▸ **TASK BRIEF**: Return each record word for word and omit the pictures.

▸ **TASK INPUT**:
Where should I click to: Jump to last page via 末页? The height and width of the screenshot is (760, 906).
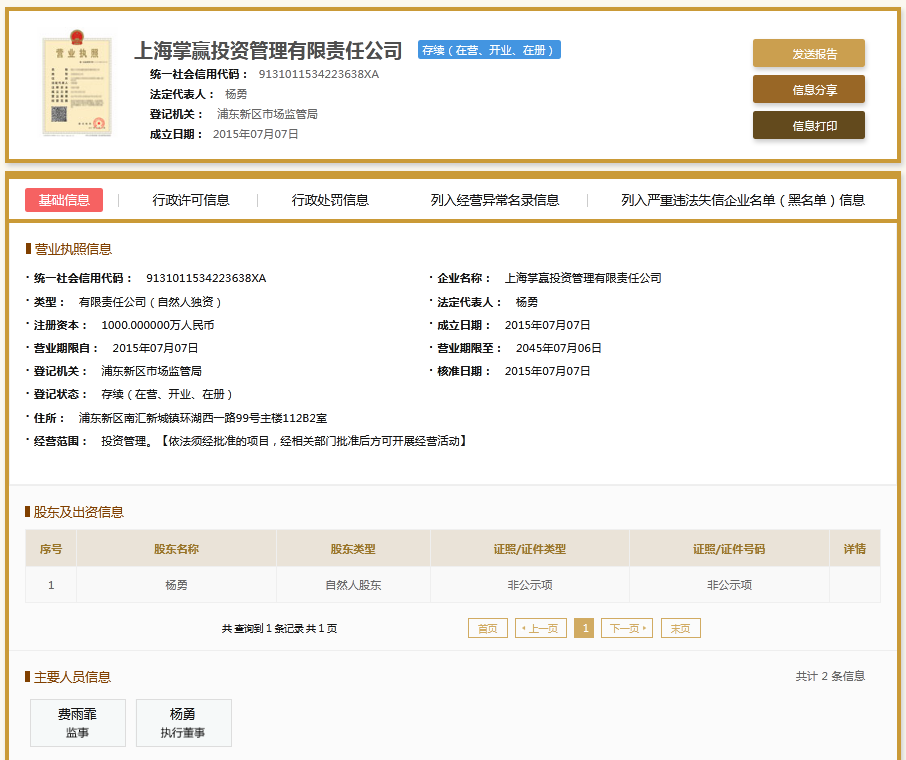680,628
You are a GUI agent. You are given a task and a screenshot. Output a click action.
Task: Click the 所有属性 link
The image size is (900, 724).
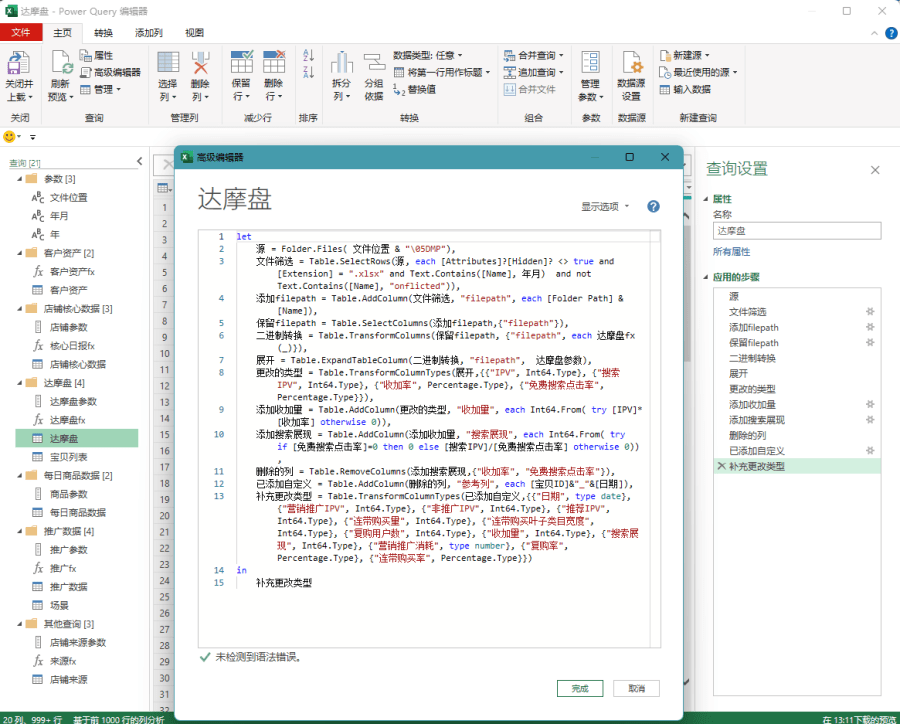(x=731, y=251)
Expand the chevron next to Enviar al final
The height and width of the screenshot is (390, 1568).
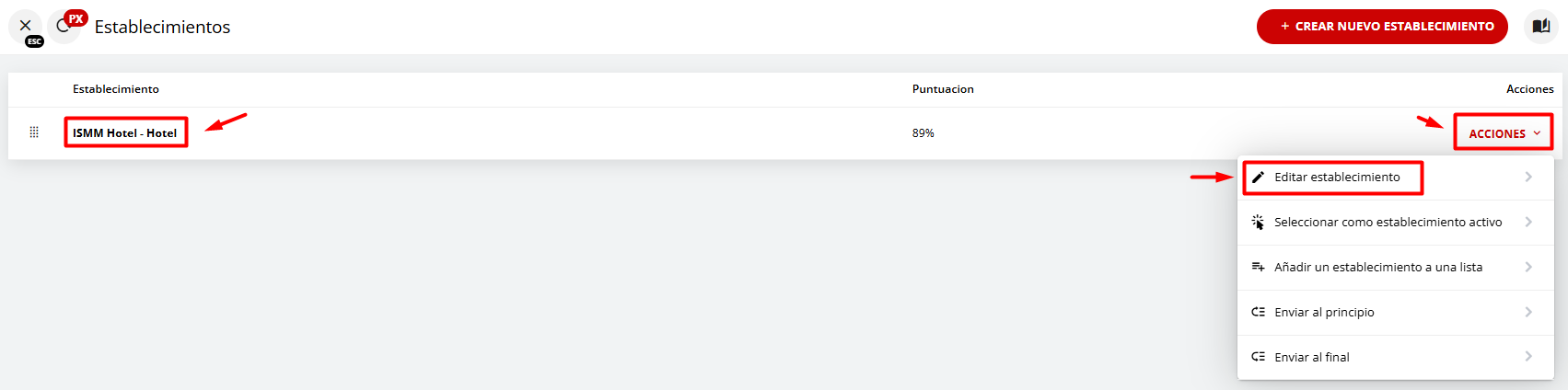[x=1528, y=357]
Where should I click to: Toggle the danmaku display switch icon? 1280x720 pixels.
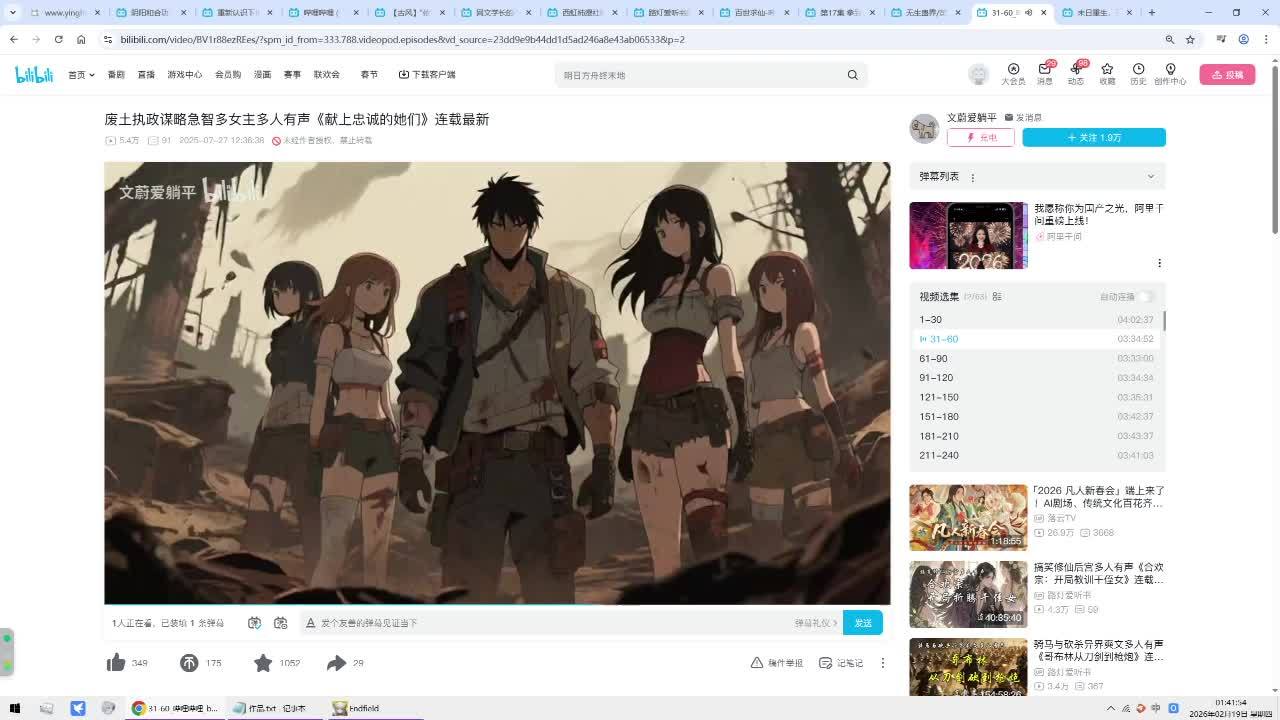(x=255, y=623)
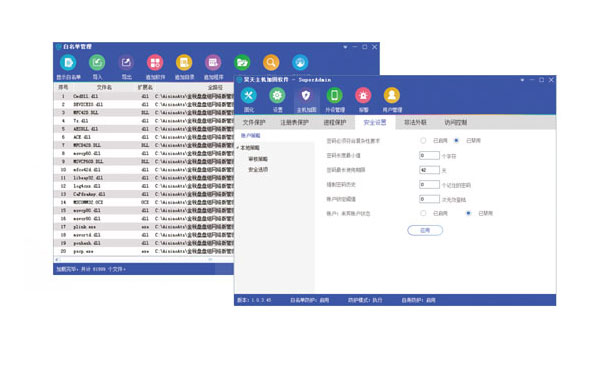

▸ **COMPLETED TASK**:
Where should I click to: Jump to last page via 末页? The height and width of the screenshot is (760, 906).
680,628
You are a GUI agent. You are given a task and a screenshot. Output a click action.
Task: Click the 所有属性 link
The image size is (900, 724).
(x=731, y=251)
Expand the chevron next to Enviar al final
The height and width of the screenshot is (390, 1568).
[x=1528, y=357]
Where should I click to: Toggle the danmaku display switch icon? 1280x720 pixels.
(x=255, y=623)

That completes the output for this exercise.